What you are asked to do: Reproduce the items verbatim, beginning at the line that contains "Where should I click to: Expand" and ending after the line that contains "Open the Сейчас".

━━ Records to process

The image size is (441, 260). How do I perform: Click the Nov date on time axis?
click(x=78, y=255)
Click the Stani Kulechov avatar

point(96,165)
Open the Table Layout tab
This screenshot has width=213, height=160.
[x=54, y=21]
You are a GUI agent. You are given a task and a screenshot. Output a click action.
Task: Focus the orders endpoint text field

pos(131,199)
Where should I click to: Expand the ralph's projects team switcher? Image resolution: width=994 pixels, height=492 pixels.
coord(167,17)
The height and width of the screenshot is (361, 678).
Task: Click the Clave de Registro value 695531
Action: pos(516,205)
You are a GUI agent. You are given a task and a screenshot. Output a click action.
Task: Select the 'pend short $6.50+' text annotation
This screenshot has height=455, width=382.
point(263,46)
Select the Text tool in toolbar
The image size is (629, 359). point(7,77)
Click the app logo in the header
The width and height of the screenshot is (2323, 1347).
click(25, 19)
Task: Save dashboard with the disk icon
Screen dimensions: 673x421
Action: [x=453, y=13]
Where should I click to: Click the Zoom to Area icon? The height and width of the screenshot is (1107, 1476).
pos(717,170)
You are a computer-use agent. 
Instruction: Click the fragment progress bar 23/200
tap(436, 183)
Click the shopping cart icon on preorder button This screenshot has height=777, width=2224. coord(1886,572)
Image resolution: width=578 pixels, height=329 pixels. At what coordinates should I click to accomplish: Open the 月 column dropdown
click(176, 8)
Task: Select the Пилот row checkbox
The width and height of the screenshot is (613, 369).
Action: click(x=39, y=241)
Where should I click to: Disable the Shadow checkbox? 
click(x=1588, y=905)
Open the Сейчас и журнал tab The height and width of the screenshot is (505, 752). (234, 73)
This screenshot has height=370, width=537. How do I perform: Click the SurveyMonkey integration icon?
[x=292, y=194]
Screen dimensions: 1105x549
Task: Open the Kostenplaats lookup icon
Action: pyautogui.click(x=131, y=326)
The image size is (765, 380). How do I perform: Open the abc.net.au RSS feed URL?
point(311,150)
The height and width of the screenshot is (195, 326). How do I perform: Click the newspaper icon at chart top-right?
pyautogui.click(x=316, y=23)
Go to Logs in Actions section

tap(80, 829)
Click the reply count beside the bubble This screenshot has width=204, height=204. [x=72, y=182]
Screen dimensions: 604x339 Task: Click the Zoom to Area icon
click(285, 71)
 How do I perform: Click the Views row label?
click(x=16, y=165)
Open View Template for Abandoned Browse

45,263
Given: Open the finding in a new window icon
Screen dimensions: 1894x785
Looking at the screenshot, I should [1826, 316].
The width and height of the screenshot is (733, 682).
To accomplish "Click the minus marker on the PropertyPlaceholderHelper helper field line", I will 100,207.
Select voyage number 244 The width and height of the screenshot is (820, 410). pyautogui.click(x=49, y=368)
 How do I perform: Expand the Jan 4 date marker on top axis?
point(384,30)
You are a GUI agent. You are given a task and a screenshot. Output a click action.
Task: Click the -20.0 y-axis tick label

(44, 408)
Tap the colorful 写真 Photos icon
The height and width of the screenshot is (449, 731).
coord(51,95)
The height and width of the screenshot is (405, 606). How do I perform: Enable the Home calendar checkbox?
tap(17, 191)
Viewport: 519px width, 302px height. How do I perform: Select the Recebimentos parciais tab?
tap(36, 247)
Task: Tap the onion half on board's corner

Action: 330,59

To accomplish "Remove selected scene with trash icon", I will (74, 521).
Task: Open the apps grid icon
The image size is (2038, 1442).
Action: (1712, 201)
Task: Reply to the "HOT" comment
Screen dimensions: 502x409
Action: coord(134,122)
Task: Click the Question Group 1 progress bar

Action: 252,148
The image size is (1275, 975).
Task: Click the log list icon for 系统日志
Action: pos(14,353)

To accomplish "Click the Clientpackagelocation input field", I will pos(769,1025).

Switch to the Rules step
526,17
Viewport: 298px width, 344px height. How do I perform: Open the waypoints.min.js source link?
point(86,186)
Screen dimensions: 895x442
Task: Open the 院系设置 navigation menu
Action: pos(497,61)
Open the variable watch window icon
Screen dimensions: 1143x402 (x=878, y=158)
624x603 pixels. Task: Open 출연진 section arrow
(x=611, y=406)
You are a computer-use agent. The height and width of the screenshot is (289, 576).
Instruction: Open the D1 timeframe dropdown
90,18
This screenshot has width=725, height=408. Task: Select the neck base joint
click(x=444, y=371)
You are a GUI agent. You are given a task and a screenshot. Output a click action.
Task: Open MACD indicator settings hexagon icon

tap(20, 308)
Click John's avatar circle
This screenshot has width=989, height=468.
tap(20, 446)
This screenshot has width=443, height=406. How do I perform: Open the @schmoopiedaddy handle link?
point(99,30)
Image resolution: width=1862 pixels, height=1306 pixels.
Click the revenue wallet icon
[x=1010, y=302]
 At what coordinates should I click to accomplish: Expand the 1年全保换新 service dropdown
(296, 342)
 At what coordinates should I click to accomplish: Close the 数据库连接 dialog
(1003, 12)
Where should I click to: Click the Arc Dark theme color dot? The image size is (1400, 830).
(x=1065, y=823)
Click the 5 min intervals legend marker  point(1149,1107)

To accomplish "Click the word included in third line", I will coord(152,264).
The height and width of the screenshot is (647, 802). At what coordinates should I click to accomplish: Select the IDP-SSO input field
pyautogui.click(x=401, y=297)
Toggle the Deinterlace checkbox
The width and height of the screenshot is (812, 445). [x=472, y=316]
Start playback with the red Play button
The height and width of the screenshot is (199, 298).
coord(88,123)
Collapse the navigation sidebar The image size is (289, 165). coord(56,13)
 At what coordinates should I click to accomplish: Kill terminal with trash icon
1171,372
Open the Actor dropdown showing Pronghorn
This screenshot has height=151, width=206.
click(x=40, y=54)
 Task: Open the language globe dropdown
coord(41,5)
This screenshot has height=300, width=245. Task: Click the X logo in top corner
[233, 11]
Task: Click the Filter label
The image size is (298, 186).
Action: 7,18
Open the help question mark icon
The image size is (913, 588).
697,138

━━━━

Response for this exercise:
Where should I click to: Expand the ralph's projects team switcher? Image resolution: width=994 pixels, height=492 pixels.
coord(167,17)
The height and width of the screenshot is (361, 678).
Task: Click the Clave de Registro value 695531
Action: pos(516,205)
You are a GUI agent. You are given a task and a screenshot. Output a click action.
Task: Select the 'pend short $6.50+' text annotation
This screenshot has height=455, width=382.
point(263,46)
Select the Text tool in toolbar
The image size is (629, 359). point(7,77)
Click the app logo in the header
The width and height of the screenshot is (2323, 1347).
click(25, 19)
Task: Save dashboard with the disk icon
Screen dimensions: 673x421
Action: [x=453, y=13]
Where should I click to: Click the Zoom to Area icon? The height and width of the screenshot is (1107, 1476).
pos(717,170)
You are a computer-use agent. 
Instruction: Click the fragment progress bar 23/200
tap(436, 183)
Click the shopping cart icon on preorder button This screenshot has height=777, width=2224. coord(1886,572)
Image resolution: width=578 pixels, height=329 pixels. At what coordinates should I click to accomplish: Open the 月 column dropdown
click(176, 8)
Task: Select the Пилот row checkbox
The width and height of the screenshot is (613, 369).
Action: click(x=39, y=241)
Where should I click to: Disable the Shadow checkbox? 
click(x=1588, y=905)
Open the Сейчас и журнал tab The height and width of the screenshot is (505, 752). (234, 73)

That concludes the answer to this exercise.